:: STORED DATA ::

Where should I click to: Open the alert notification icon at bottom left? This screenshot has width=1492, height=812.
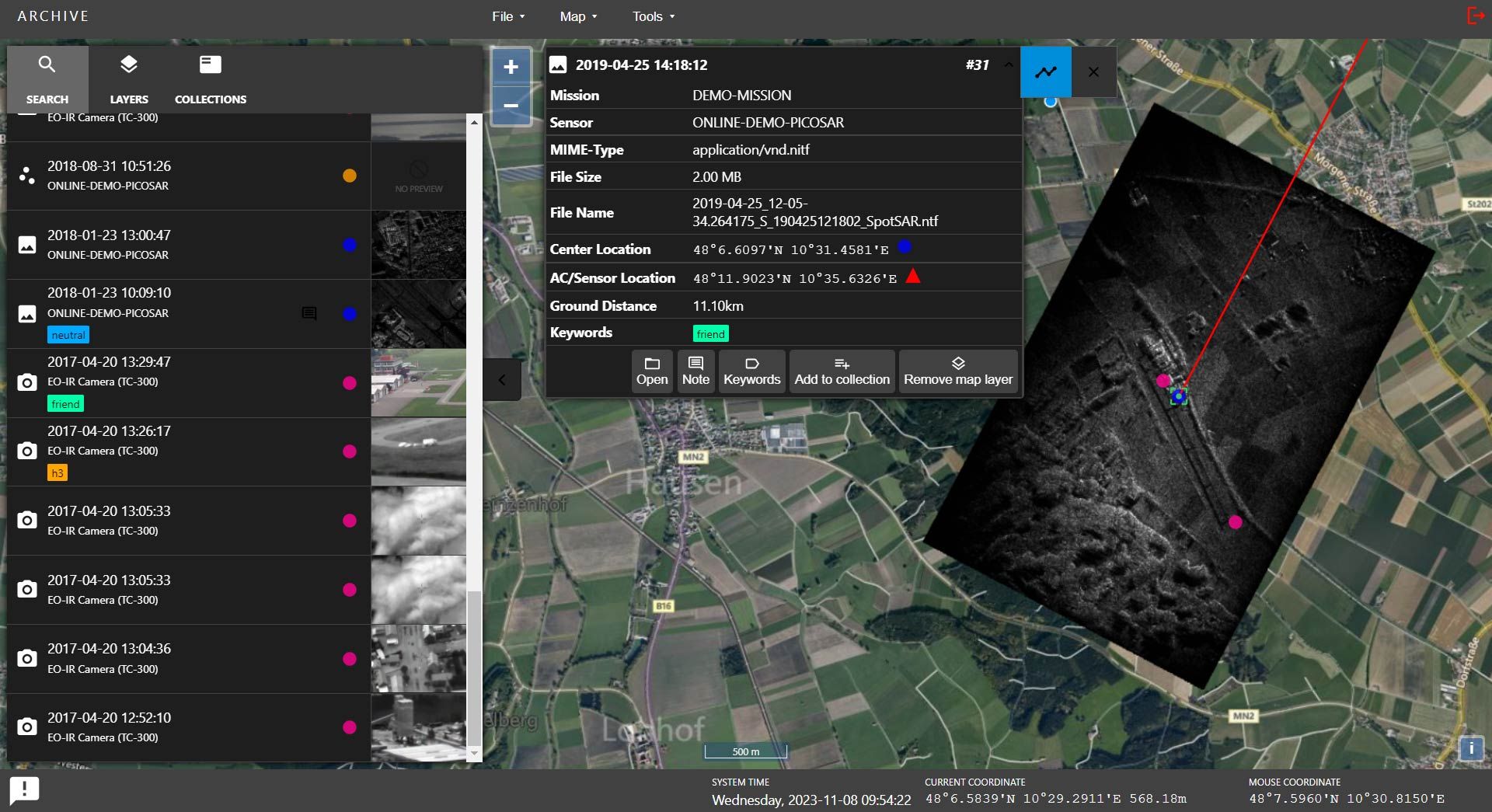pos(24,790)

:::
:: STORED DATA ::

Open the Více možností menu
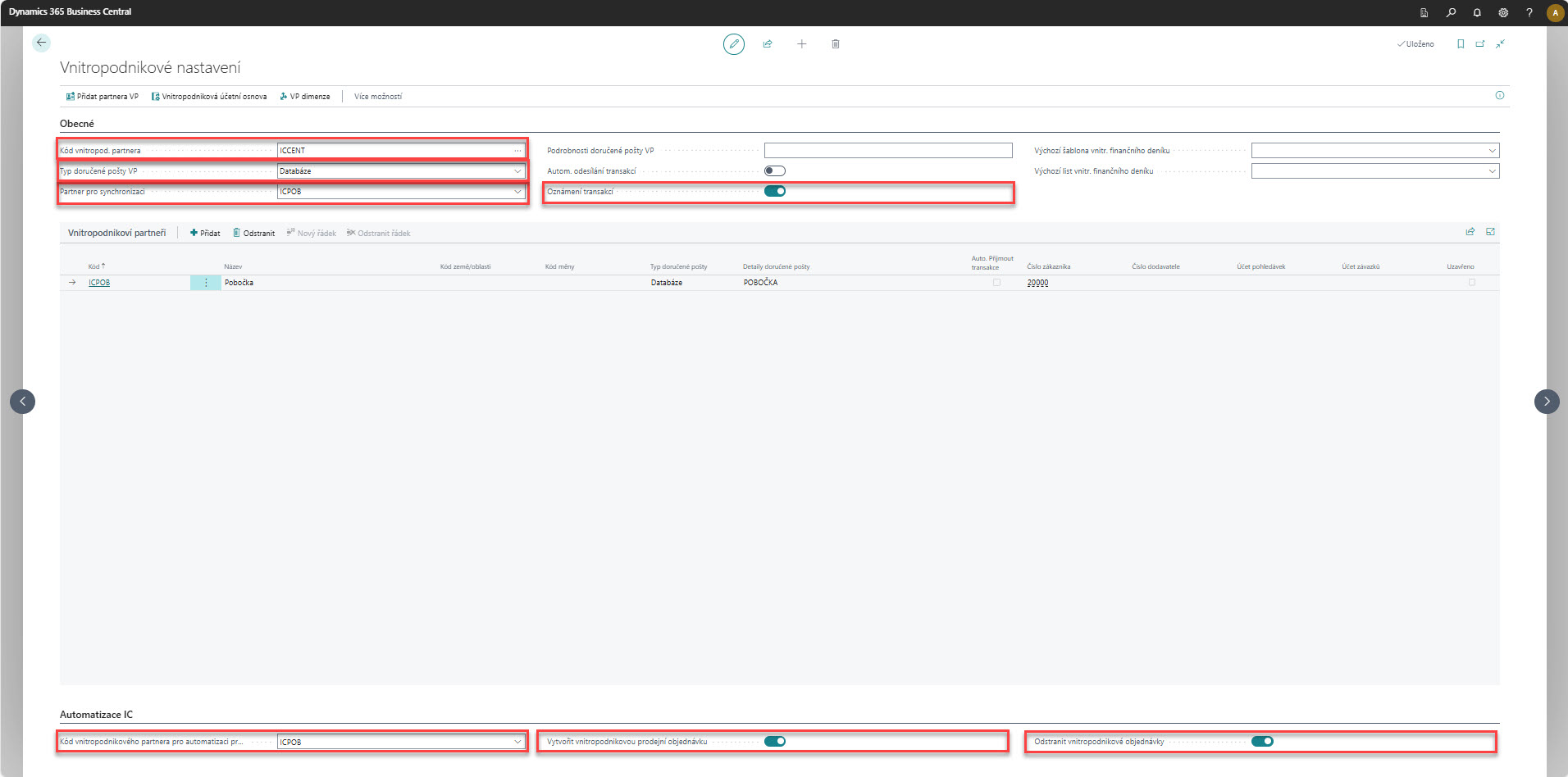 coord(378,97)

:::
:: STORED DATA ::

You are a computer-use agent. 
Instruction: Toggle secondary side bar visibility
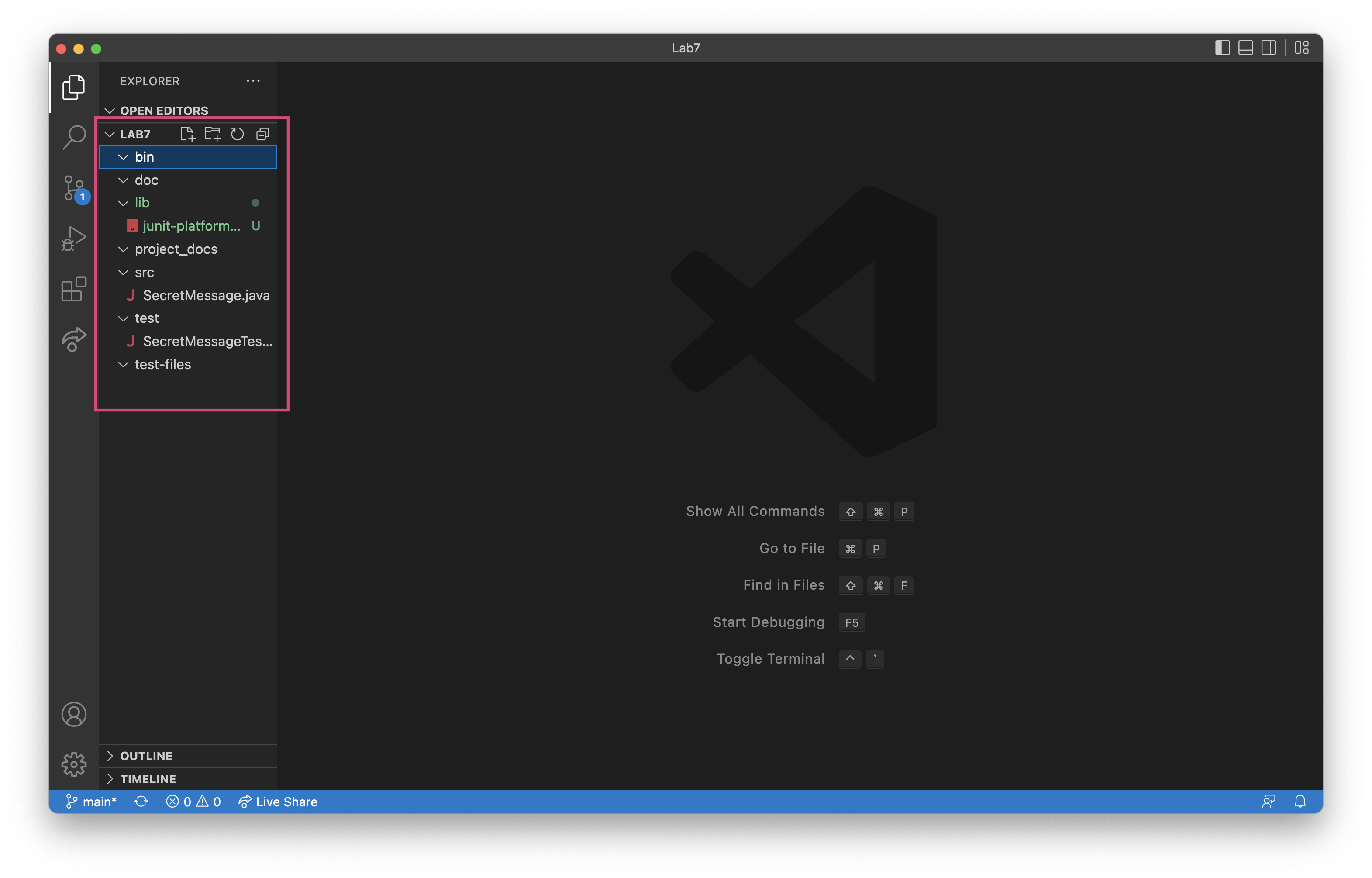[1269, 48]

:::

TASK BRIEF:
Add 29 to every coordinate in the answers within the part of the material that opens with the line containing "Where should I" and closes with the line containing "pos(24,790)". Write out only that part again, requests included, and leave out the pictures.

ANSWER TO THE PROBLEM:
Where should I click to: Open the alert notification icon at bottom left? This screenshot has width=1492, height=812.
pos(53,819)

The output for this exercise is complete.